Metadata-Version: 2.4
Name: csv-gp
Version: 0.3.0
Classifier: Programming Language :: Rust
Classifier: Programming Language :: Python :: Implementation :: CPython
Classifier: Programming Language :: Python :: Implementation :: PyPy
Classifier: Programming Language :: Python
Classifier: Programming Language :: Python :: 3
Classifier: Programming Language :: Python :: 3.10
Classifier: Programming Language :: Python :: 3.11
Classifier: Programming Language :: Python :: 3.12
Classifier: Programming Language :: Python :: 3.13
Classifier: Programming Language :: Python :: 3.14
Classifier: Development Status :: 5 - Production/Stable
Classifier: License :: OSI Approved :: MIT License
License-File: LICENSE
Summary: CSV GP allows you to pinpoint these common issues with a CSV file, as well as export just the parsable lines from a file.
Keywords: rust,csv
Requires-Python: >=3.10
Description-Content-Type: text/markdown; charset=UTF-8; variant=GFM
Project-URL: Repository, https://github.com/xelixdev/csv-gp

# CSV GP: Diagnose all your CSV issues

CSVs are a ubiquitous format for data transfer that are commonly [riddled with issues](https://donatstudios.com/Falsehoods-Programmers-Believe-About-CSVs). Most CSV libraries abort with an unhelpful error, CSV GP allows you to pinpoint these common issues with a CSV file, as well as export just the parsable lines from a file.

## Installation

CSV GP can be used in three ways.

### Standalone binary

1. [Install rust](https://www.rust-lang.org/tools/install)
2. Clone the repo and navigate into it
3. Run `cargo install --path csv_gp`
4. The `csv-gp` command will now be available to run, please see `csv-gp --help` for usage

### Rust library

Add the following to your `Cargo.toml`:

`csv-gp = { git = "https://github.com/xelixdev/csv-gp", rev = "<optional git tag>" }`

### Python library

### From package manager

The library is available on PyPI, at https://pypi.org/project/csv-gp/ so you can just run:

`pip install csv-gp`

### Compiling from source

1. [Install rust](https://www.rust-lang.org/tools/install)
2. Install (`pip install maturin`)
3. Clone the repo
4. Run `make all`
5. `cd csv_gp_python && maturin develop`

## Usage

## Rust standalone binary

After installing the binary, the default usage is running `csv-gp $FILE`. This will print a diagnosis of the file. The command provides options to change the delimiter and the encoding of the file. See `csv-gp -h` for details.

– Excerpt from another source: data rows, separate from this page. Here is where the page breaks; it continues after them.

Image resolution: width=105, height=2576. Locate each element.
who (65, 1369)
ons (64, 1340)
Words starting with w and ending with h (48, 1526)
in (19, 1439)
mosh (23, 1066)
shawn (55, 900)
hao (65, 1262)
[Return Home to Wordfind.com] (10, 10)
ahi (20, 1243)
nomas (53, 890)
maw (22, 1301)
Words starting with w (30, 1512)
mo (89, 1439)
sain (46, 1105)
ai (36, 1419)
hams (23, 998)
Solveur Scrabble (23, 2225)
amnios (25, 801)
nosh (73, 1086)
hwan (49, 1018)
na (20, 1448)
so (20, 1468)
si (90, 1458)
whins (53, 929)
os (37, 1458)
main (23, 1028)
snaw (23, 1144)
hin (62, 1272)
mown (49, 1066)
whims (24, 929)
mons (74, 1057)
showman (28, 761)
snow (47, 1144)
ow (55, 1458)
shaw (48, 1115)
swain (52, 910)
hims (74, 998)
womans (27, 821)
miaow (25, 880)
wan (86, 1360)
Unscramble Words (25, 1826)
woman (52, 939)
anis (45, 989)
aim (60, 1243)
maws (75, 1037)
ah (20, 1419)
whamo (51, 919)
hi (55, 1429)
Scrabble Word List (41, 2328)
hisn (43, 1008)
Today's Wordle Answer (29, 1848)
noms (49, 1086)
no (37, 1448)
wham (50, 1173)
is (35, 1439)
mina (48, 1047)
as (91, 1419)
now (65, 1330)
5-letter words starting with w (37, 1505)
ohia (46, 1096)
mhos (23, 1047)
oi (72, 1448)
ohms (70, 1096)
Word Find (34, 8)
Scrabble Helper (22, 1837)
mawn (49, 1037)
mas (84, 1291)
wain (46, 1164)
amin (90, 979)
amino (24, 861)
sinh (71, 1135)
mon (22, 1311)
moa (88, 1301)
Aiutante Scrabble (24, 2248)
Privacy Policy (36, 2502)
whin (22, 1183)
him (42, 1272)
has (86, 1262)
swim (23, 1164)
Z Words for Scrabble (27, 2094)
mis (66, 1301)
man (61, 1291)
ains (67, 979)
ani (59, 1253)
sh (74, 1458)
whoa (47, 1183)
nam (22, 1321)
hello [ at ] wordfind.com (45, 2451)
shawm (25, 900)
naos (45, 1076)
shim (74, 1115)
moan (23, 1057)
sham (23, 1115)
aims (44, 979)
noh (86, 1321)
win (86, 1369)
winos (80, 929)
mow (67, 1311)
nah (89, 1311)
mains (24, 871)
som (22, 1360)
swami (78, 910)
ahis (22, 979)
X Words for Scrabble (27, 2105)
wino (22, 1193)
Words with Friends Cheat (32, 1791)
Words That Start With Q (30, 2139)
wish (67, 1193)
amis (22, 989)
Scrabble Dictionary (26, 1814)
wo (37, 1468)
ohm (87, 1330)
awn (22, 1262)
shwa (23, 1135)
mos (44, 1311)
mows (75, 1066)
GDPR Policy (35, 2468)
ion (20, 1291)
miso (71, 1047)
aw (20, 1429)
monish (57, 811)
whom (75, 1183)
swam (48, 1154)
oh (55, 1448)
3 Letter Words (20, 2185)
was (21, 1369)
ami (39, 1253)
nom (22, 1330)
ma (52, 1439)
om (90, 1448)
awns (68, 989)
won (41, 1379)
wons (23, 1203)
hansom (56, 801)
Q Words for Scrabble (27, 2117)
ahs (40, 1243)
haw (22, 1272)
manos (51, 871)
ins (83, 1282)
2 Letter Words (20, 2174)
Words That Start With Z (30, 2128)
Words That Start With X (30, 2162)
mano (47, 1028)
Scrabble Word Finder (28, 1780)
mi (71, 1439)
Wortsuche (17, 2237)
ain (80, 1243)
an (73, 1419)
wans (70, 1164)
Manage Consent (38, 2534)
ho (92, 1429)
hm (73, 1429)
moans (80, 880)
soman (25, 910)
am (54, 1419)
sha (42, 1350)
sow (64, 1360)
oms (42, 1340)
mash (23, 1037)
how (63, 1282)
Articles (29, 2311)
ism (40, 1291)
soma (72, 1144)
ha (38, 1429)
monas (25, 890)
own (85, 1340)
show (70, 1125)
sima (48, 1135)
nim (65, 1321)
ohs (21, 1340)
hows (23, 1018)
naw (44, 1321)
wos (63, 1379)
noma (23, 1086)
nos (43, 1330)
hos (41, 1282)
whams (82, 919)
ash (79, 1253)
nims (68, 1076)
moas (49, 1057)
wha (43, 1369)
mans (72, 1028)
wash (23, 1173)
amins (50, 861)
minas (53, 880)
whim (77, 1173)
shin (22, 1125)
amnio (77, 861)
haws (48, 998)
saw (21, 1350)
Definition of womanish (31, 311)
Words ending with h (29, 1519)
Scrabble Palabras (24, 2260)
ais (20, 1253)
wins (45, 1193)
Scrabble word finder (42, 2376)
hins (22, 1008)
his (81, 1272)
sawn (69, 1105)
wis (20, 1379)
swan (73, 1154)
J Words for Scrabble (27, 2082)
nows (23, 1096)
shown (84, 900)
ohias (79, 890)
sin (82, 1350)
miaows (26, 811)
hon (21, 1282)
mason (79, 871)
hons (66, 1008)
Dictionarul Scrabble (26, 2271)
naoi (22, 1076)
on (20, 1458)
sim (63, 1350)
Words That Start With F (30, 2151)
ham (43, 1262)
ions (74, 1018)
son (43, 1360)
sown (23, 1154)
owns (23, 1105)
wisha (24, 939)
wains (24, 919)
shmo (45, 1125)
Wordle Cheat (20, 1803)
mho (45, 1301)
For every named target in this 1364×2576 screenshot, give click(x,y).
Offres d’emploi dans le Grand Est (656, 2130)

Another option provided is `--correct-rows-path` which will export only the correct rows to the provided path.

## Python library

The python library exposes two main functions, `check_file` and `get_rows`.

The check file function takes a path to file, the delimiter and the encoding (see https://github.com/xelixdev/csv-gp/blob/0f77c62841509c134a3bbe06ec178426e9c5aa10/csv_gp_python/csv_gp.pyi) and returns an instance of a class `CSVDetails` which provides details about the file. See the same file to see all the available attributes and their names/types.
If the `valid_rows_output_path` argument is provided to the function, only the correct rows will be exported to that path.

The get_rows once again takes a path to file, the delimiter and the encoding and additionally a list of row numbers. The function will then return the parsed cells for given rows. See the above file for the exact typing of the parameter and returned values.

## Releasing a new version of the Python lib

1. Update version numbers in `csv_gp_python/Cargo.toml` and `csv_gp_python/pyproject.toml`
2. Run `cargo check` to update the lock files with new versions
3. Merge this change into main
4. Create a new release on GitHub, creating a tag in the form `vX.Y.Z`
5. The 'Publish' pipeline should begin running, and the new version will be published

## Running tests

### Running Rust tests

Run `cargo test`.

### Running Python tests

Follow the instructions on compiling from source. Then you can run `pytest`.